Dataset items:
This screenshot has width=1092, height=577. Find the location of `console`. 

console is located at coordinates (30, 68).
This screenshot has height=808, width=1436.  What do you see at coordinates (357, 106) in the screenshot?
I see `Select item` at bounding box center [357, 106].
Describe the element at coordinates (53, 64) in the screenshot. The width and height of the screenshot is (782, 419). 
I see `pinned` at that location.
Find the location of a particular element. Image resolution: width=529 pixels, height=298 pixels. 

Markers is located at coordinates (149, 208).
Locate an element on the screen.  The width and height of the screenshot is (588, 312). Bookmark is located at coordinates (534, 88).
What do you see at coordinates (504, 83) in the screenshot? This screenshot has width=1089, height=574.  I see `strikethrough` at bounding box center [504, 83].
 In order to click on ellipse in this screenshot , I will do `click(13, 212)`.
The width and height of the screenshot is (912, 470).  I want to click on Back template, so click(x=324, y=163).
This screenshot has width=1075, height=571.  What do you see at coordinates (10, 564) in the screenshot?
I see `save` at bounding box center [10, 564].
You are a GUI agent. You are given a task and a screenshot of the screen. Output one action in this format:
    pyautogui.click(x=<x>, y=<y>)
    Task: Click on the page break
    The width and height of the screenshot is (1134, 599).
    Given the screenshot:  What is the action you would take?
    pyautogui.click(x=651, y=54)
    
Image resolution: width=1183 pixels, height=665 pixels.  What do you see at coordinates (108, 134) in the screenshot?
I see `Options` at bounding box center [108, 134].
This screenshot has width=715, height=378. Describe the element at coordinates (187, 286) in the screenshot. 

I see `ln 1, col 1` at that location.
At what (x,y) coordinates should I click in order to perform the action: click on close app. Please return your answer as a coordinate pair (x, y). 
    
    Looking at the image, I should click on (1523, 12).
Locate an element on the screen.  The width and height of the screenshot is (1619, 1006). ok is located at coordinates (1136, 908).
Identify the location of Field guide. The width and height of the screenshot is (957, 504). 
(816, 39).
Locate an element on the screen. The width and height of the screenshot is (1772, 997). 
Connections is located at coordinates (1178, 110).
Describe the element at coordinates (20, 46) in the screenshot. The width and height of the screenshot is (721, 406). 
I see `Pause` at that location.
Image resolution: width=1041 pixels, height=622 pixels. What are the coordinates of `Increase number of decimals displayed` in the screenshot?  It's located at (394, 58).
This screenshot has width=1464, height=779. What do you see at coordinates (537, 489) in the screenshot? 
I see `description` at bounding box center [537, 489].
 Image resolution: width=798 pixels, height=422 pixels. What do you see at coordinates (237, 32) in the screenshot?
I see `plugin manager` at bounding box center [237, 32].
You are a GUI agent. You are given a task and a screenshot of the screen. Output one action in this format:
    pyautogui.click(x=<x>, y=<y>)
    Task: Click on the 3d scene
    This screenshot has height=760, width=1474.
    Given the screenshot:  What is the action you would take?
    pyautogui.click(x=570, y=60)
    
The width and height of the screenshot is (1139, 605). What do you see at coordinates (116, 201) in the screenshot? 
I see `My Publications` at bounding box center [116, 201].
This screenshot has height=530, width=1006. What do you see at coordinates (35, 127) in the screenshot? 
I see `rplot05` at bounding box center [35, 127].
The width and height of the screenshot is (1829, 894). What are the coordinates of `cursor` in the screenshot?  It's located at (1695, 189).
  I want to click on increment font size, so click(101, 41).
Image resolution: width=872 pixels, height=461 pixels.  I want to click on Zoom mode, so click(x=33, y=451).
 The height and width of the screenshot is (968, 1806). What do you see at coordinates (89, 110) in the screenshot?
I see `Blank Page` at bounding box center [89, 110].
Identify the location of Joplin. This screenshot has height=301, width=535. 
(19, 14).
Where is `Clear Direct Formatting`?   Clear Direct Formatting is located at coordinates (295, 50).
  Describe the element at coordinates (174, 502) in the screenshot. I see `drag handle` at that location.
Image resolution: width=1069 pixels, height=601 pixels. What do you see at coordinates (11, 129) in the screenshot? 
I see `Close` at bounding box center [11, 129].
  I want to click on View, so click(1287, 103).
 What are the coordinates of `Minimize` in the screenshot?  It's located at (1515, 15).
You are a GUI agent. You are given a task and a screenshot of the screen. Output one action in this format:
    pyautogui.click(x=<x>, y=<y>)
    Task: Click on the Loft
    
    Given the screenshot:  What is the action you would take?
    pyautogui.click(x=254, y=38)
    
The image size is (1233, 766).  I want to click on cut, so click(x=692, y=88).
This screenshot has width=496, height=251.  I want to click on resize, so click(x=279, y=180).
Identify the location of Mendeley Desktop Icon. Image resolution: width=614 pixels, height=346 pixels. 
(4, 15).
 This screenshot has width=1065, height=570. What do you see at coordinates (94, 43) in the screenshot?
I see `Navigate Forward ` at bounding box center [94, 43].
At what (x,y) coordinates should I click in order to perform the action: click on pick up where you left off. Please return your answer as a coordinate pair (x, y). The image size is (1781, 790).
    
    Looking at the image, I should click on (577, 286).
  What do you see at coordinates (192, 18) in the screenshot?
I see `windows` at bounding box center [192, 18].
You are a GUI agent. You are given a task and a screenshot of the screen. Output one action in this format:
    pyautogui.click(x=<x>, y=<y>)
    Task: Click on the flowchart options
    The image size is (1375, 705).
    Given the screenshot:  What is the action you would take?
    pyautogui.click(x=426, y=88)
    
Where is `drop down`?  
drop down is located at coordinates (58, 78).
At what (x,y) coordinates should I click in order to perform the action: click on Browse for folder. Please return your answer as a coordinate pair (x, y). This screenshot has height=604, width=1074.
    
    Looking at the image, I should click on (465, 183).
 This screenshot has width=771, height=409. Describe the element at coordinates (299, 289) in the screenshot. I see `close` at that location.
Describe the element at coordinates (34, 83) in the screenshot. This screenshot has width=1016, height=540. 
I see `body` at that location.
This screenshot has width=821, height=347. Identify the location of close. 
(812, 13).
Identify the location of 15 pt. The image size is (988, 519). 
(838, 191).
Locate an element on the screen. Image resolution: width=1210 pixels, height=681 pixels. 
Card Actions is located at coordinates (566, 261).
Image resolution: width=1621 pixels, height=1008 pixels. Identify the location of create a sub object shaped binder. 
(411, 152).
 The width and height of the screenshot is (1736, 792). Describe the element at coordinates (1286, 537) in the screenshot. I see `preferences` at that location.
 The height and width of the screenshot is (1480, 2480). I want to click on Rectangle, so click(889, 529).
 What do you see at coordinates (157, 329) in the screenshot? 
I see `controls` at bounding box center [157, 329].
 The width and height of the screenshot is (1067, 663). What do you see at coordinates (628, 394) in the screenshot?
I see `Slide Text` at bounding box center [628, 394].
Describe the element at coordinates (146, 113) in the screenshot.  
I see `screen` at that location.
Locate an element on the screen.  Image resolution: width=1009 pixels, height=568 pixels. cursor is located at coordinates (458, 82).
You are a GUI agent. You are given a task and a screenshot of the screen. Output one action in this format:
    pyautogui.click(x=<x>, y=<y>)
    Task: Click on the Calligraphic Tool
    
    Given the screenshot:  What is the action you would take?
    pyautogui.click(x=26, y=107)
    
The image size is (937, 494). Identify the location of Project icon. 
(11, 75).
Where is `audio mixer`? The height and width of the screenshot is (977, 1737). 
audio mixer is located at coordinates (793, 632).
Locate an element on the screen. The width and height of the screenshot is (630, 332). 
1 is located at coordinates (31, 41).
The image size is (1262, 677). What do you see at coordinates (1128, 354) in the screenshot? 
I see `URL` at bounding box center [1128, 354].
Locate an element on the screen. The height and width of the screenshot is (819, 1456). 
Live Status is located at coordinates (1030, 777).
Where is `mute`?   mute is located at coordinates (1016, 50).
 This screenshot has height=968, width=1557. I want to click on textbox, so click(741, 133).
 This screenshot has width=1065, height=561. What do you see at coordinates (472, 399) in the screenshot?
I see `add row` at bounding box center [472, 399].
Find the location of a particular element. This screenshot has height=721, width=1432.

### Stated goal
Rewrite the data from the beginning through the line with "center [357, 106].", both ends included, changing "This screenshot has" to "The image has" and leaving everything else the same.

### Problem solution
The image has width=1092, height=577. Find the location of `console`. 

console is located at coordinates (30, 68).
The image has height=808, width=1436.  What do you see at coordinates (357, 106) in the screenshot?
I see `Select item` at bounding box center [357, 106].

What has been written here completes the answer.